*Directions*
Go through each line of the records below and count those with the word "button". Give only the count.

*Data shown*
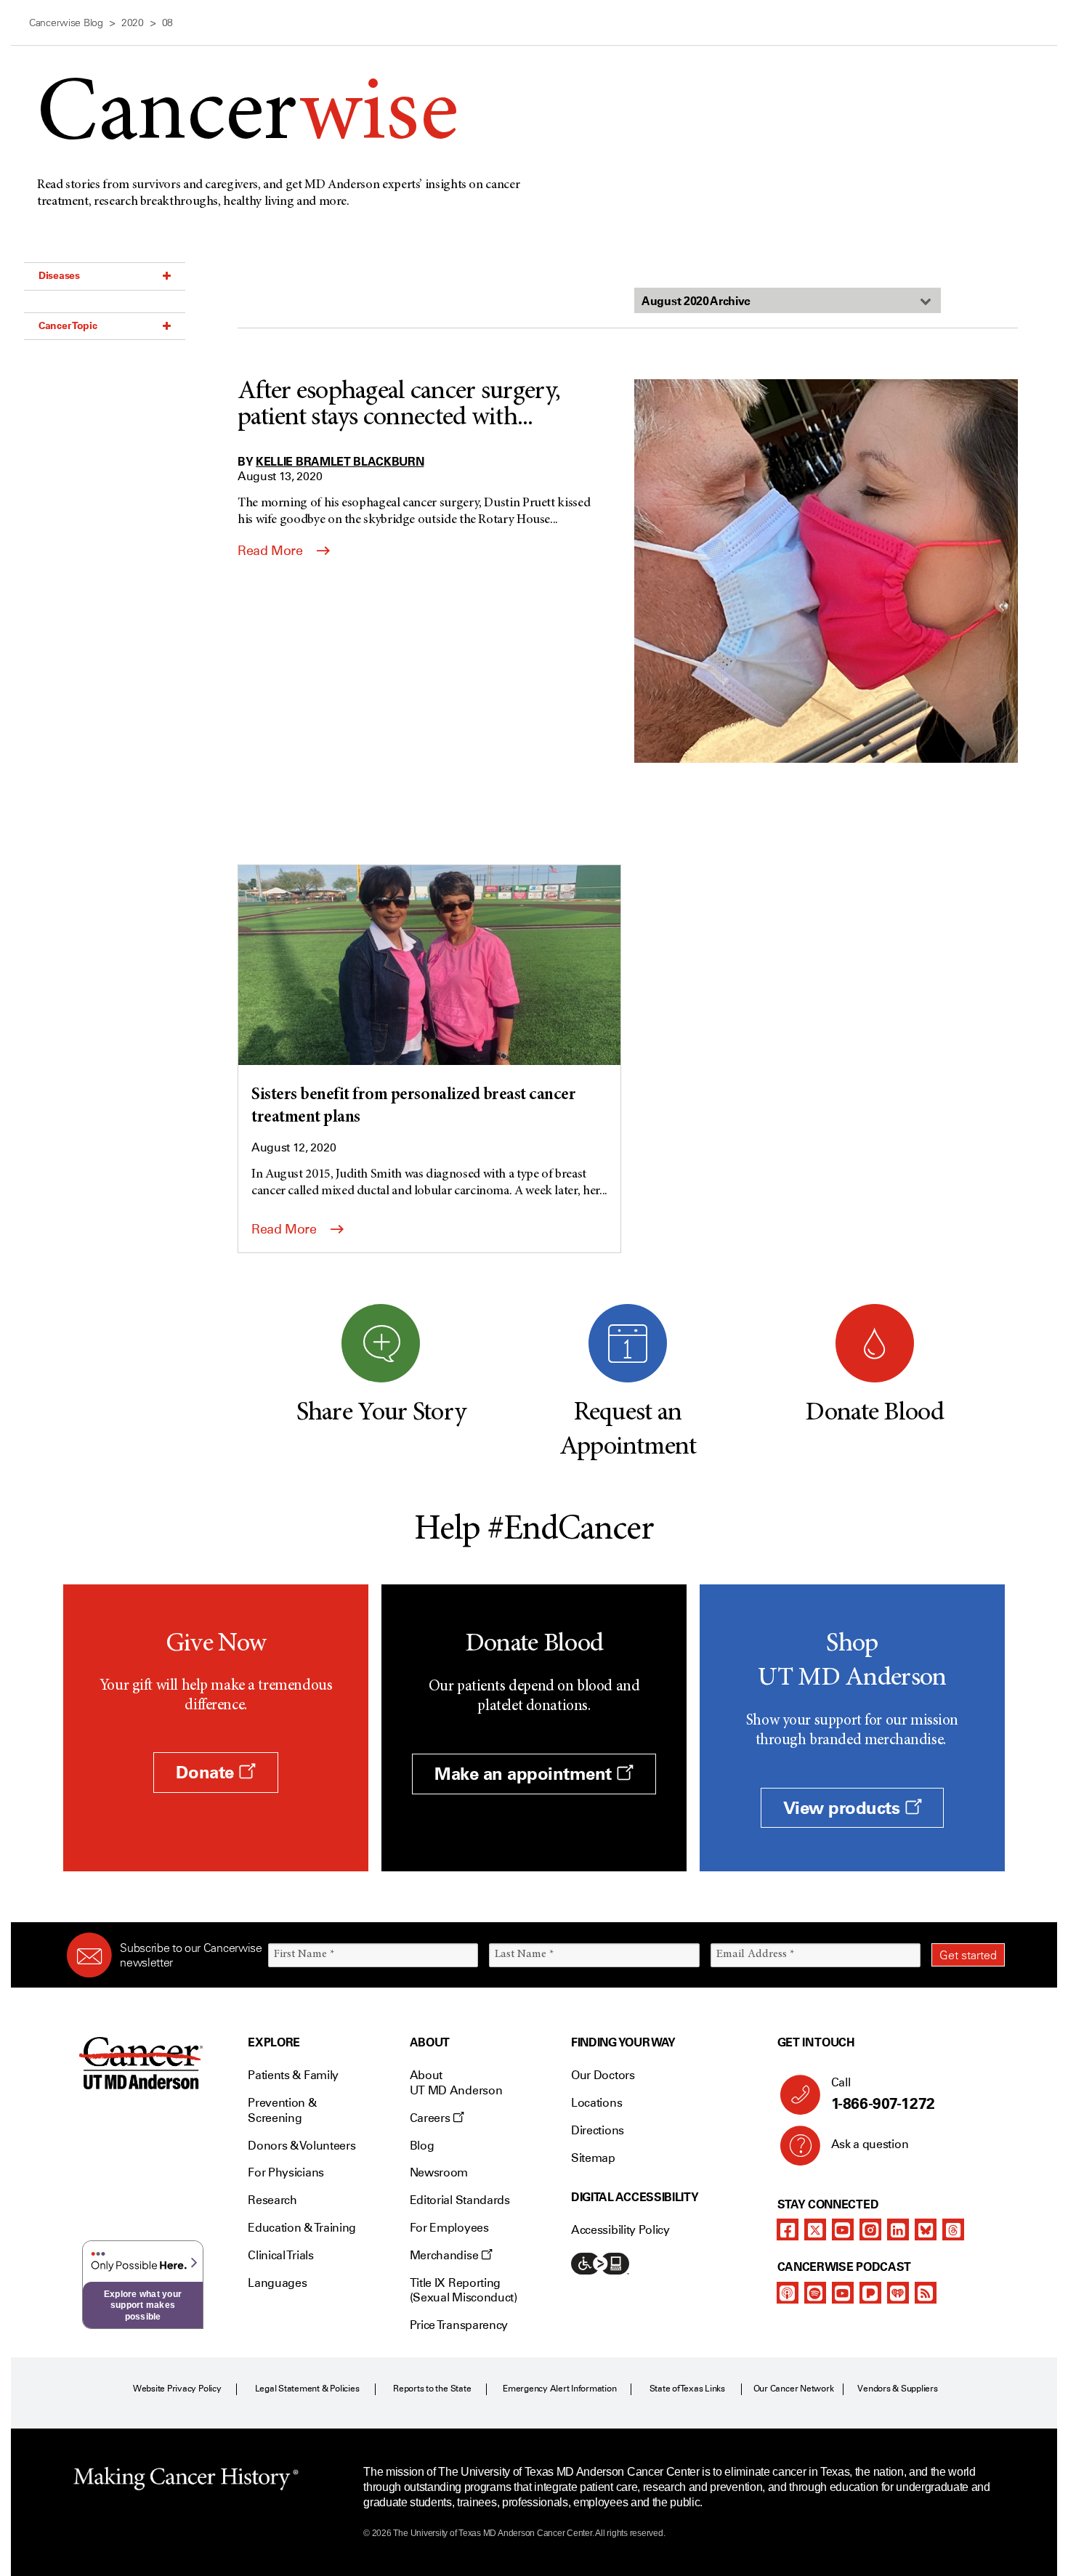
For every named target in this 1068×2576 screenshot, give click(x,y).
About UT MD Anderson (456, 2082)
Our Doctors (602, 2075)
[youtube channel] (843, 2229)
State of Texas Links (687, 2388)
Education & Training (302, 2228)
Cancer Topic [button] (68, 325)
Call (883, 2094)
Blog (422, 2145)
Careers (431, 2118)
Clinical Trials (280, 2255)
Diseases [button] (59, 275)
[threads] (953, 2229)
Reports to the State (432, 2388)
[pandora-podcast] (870, 2293)
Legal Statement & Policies (307, 2388)
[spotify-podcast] (815, 2293)
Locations (596, 2103)
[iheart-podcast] (898, 2293)
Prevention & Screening (282, 2110)
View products (844, 1807)
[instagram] (870, 2229)
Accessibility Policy (620, 2230)
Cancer (247, 117)
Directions (597, 2130)
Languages (277, 2283)
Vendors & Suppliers (897, 2388)
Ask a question (870, 2144)
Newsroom (439, 2172)
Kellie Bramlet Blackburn (340, 461)
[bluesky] (925, 2229)
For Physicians (286, 2172)
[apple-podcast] (787, 2293)
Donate (207, 1772)
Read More (272, 551)
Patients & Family (293, 2075)
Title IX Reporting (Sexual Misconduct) (463, 2290)
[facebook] (787, 2229)
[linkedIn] (898, 2229)
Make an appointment (525, 1773)
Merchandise (445, 2255)
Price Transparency (459, 2325)
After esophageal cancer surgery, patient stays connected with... (399, 405)
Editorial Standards (460, 2200)
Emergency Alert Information (560, 2388)
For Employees (449, 2228)
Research (272, 2200)
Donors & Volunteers (301, 2145)
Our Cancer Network (793, 2388)
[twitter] (815, 2229)
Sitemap (593, 2158)
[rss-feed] (925, 2293)
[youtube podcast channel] (843, 2293)
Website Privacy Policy (177, 2388)
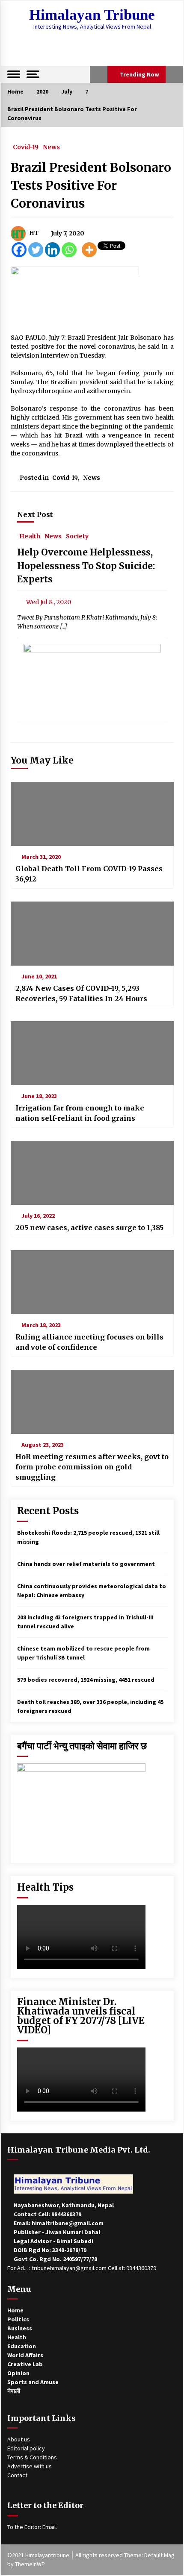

*Response to this exercise*
2